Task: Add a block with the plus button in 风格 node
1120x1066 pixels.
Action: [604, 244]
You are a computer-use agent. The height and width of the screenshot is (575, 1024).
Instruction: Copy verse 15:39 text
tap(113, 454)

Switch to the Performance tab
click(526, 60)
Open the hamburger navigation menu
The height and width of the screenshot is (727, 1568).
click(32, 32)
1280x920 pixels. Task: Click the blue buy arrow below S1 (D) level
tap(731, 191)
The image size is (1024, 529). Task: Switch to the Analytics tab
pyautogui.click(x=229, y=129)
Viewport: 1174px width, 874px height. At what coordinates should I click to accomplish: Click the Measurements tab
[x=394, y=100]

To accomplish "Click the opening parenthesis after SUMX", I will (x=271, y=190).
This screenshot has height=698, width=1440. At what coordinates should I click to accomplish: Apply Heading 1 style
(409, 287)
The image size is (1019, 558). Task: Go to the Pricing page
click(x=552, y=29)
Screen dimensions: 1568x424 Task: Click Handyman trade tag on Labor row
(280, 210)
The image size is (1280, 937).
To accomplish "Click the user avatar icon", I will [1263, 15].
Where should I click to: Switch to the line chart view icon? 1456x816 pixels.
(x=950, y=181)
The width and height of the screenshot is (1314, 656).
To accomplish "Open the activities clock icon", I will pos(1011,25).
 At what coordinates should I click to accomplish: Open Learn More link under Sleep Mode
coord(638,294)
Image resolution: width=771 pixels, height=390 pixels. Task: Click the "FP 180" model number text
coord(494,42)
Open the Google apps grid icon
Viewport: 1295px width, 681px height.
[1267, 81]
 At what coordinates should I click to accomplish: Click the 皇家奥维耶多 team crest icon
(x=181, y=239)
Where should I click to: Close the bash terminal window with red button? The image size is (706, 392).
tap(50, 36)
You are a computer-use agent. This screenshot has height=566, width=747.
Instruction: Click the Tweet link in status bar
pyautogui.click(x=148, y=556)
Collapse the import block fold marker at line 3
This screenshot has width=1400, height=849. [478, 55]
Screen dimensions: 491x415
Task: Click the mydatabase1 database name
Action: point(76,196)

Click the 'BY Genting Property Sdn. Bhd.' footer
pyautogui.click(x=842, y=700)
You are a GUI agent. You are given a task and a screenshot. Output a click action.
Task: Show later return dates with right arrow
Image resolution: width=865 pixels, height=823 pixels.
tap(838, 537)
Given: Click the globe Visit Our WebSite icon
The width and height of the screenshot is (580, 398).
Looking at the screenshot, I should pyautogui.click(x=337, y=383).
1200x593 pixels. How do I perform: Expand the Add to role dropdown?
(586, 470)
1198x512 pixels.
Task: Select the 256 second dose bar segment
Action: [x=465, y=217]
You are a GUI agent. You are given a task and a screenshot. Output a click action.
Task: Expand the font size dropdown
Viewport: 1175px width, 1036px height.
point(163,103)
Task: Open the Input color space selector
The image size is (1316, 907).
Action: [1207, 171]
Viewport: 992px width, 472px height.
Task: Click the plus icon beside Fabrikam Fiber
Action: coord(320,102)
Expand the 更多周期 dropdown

....................

_YOUR INSTRUCTIONS_
Give every line of the rows above as a JSON list of strings, one string per line, with blank lines omitted.

_TASK OUTPUT_
[
  "Task: Add a block with the plus button in 风格 node",
  "1120x1066 pixels.",
  "Action: [604, 244]",
  "You are a computer-use agent. The height and width of the screenshot is (575, 1024).",
  "Instruction: Copy verse 15:39 text",
  "tap(113, 454)",
  "Switch to the Performance tab",
  "click(526, 60)",
  "Open the hamburger navigation menu",
  "The height and width of the screenshot is (727, 1568).",
  "click(32, 32)",
  "1280x920 pixels. Task: Click the blue buy arrow below S1 (D) level",
  "tap(731, 191)",
  "The image size is (1024, 529). Task: Switch to the Analytics tab",
  "pyautogui.click(x=229, y=129)",
  "Viewport: 1174px width, 874px height. At what coordinates should I click to accomplish: Click the Measurements tab",
  "[x=394, y=100]",
  "To accomplish \"Click the opening parenthesis after SUMX\", I will (x=271, y=190).",
  "This screenshot has height=698, width=1440. At what coordinates should I click to accomplish: Apply Heading 1 style",
  "(409, 287)",
  "The image size is (1019, 558). Task: Go to the Pricing page",
  "click(x=552, y=29)",
  "Screen dimensions: 1568x424 Task: Click Handyman trade tag on Labor row",
  "(280, 210)",
  "The image size is (1280, 937).",
  "To accomplish \"Click the user avatar icon\", I will [1263, 15].",
  "Where should I click to: Switch to the line chart view icon? 1456x816 pixels.",
  "(x=950, y=181)",
  "The width and height of the screenshot is (1314, 656).",
  "To accomplish \"Open the activities clock icon\", I will pos(1011,25).",
  " At what coordinates should I click to accomplish: Open Learn More link under Sleep Mode",
  "coord(638,294)",
  "Image resolution: width=771 pixels, height=390 pixels. Task: Click the \"FP 180\" model number text",
  "coord(494,42)",
  "Open the Google apps grid icon",
  "Viewport: 1295px width, 681px height.",
  "[1267, 81]",
  " At what coordinates should I click to accomplish: Click the 皇家奥维耶多 team crest icon",
  "(x=181, y=239)",
  "Where should I click to: Close the bash terminal window with red button? The image size is (706, 392).",
  "tap(50, 36)",
  "You are a computer-use agent. This screenshot has height=566, width=747.",
  "Instruction: Click the Tweet link in status bar",
  "pyautogui.click(x=148, y=556)",
  "Collapse the import block fold marker at line 3",
  "This screenshot has width=1400, height=849. [478, 55]",
  "Screen dimensions: 491x415",
  "Task: Click the mydatabase1 database name",
  "Action: point(76,196)",
  "Click the 'BY Genting Property Sdn. Bhd.' footer",
  "pyautogui.click(x=842, y=700)",
  "You are a GUI agent. You are given a task and a screenshot. Output a click action.",
  "Task: Show later return dates with right arrow",
  "Image resolution: width=865 pixels, height=823 pixels.",
  "tap(838, 537)",
  "Given: Click the globe Visit Our WebSite icon",
  "The width and height of the screenshot is (580, 398).",
  "Looking at the screenshot, I should pyautogui.click(x=337, y=383).",
  "1200x593 pixels. How do I perform: Expand the Add to role dropdown?",
  "(586, 470)",
  "1198x512 pixels.",
  "Task: Select the 256 second dose bar segment",
  "Action: [x=465, y=217]",
  "You are a GUI agent. You are given a task and a screenshot. Output a click action.",
  "Task: Expand the font size dropdown",
  "Viewport: 1175px width, 1036px height.",
  "point(163,103)",
  "Task: Open the Input color space selector",
  "The image size is (1316, 907).",
  "Action: [1207, 171]",
  "Viewport: 992px width, 472px height.",
  "Task: Click the plus icon beside Fabrikam Fiber",
  "Action: coord(320,102)",
  "Expand the 更多周期 dropdown"
]